Carnegie Mellon University

Center for Informed Democracy & Social - cybersecurity (IDeaS)

CMU's center for disinformation, hate speech and extremism online

IDeaS Center for Informed Democracy & Social-cybersecurity

IDeaS Center Directors

Kathleen Carley

Dr. Kathleen M. Carley

Professor, Institute for Software Research

Address
5000 Forbes Avenue
Pittsburgh, PA 15213

Bio

Kathleen M. Carley is a professor in the School of Computer Science in the department - Institute for Software Research - at Carnegie Mellon University. She also has courtesy appointments at Engineering and Public Policy , Heinz School, Electrical and Computer Engineering and GSIA.

She has an H.D. from the University of Zurich in Business, Economics and Informatics; a Ph.D. from Harvard University in Sociology; and two S.B.’s from Massachusetts Institute of Technology – one in Political Science and one in  Economics.

She is the director of the Center for Computational Analysis of Social and Organizational Systems (CASOS), a university wide interdisciplinary center that brings together network analysis, computer science, and organization science (www.casos.cs.cmu.edu) and the director of the Center for Informed Democracy and Social-cybersecurity (IDeaS). 

Kathleen M. Carley's research combines cognitive science, social networks and computer science to address complex social and organizational problems. Her specific research areas are dynamic network analysis, computational social and organization theory, information and disinformation diffusion, adaptation and evolution, text mining, and the impact of telecommunication technologies and policy on communication, disease contagion and response within and among groups particularly in disaster or crisis situations. She and her lab have developed infrastructure tools for analyzing large scale dynamic networks, social media analytics tools and various agent-based simulation systems. These tools include: ORA, a graphical and statistical toolkit for analyzing and visualizing social networks, semantic networks and any high dimensional networks. AutoMap, a text-mining system for extracting semantic networks from texts and then cross-classifying them using an organizational ontology into the underlying social, knowledge, resource and task networks. BioWar a city-scale dynamic-network agent-based model for understanding the spread of disease and illness due to natural epidemics, chemical spills, and weaponized biological attacks. OrgAhead an agent-based model of organizational performance.  And Construct, an agent-based model of information spread and belief formation. 

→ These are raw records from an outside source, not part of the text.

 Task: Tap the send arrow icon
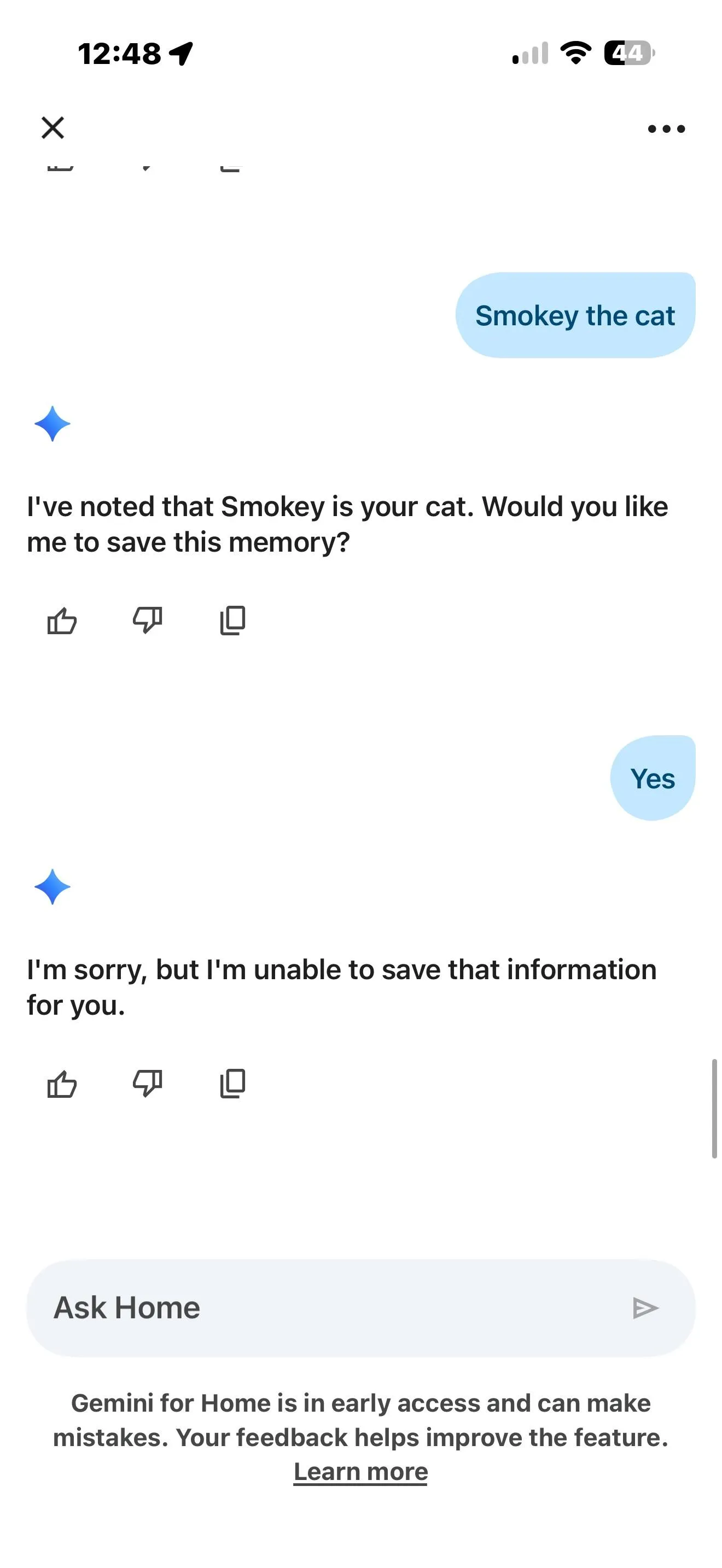tap(645, 1307)
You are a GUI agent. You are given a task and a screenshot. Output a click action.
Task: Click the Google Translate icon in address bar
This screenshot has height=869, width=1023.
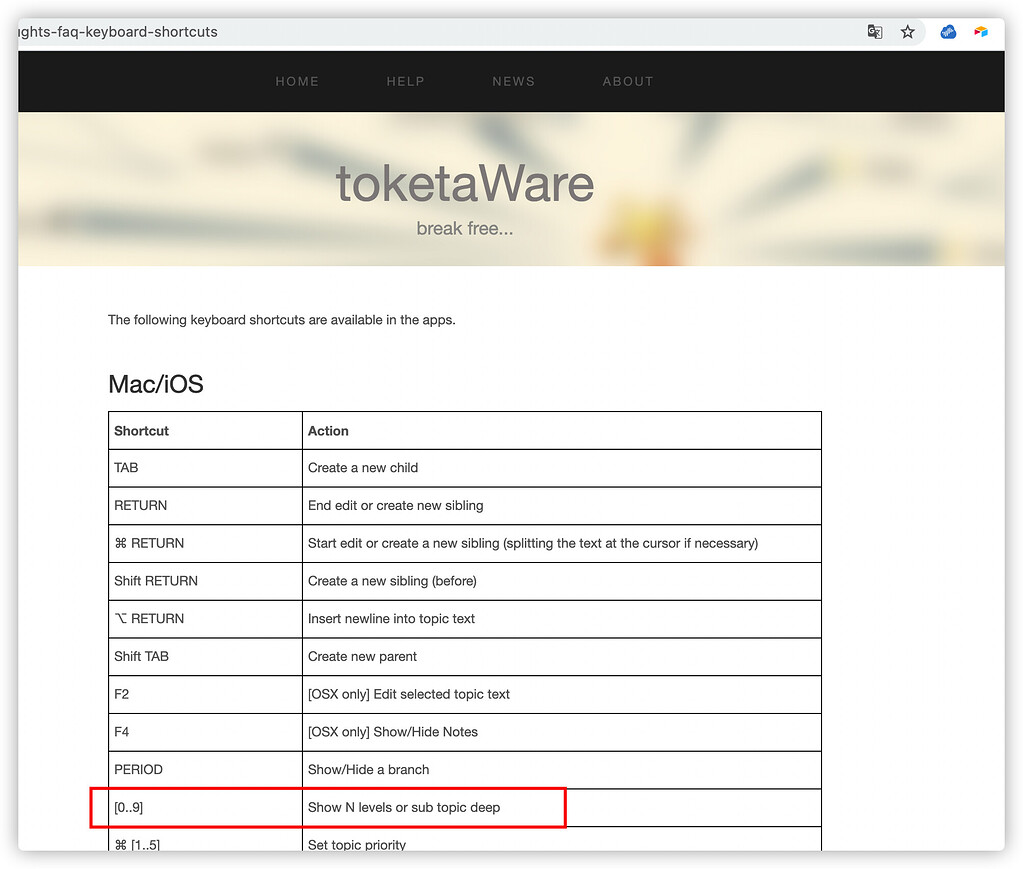click(x=875, y=32)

She is the founding co-editor of the journal Computational and Mathematical Organization Theory which she now co-edits with Dr. Terrill Frantz. She has co-edited several books in the computational organizations and dynamic network area.  She has also served on numerous panels for the National Academy of Science.

Mark Kamlet

Mark S Kamlet

University Professor of Economics and Public Policy and Provost Emeritus, Dietrich College of Humanities and Social Sciences, and the Heinz College of Information Systems and Public Policy, Social and Decision Sciences

Address
5000 Forbes Avenue
Pittsburgh, PA 15213

Bio

Mark S. Kamlet is University Professor of Economics and Public Policy and Provost Emeritus at Carnegie Mellon, with joint appointments in the Department of Social and Decision Sciences in the Dietrich College of Humanities and Social Sciences, and the Heinz College of Information Systems and Public Policy. He currently is Interim Director of the Institute for Politics and Strategy.

Mark Kamlet joined Carnegie Mellon as a faculty member in 1976. From 1990 to 1993 he served as department head of Social and Decision Sciences.  From 1993 to 2000 he served as dean of the Heinz College (School of Information Systems; School of Public Policy and Management). From 2000 to 2014, Kamlet served as provost (chief academic officer) and executive vice president.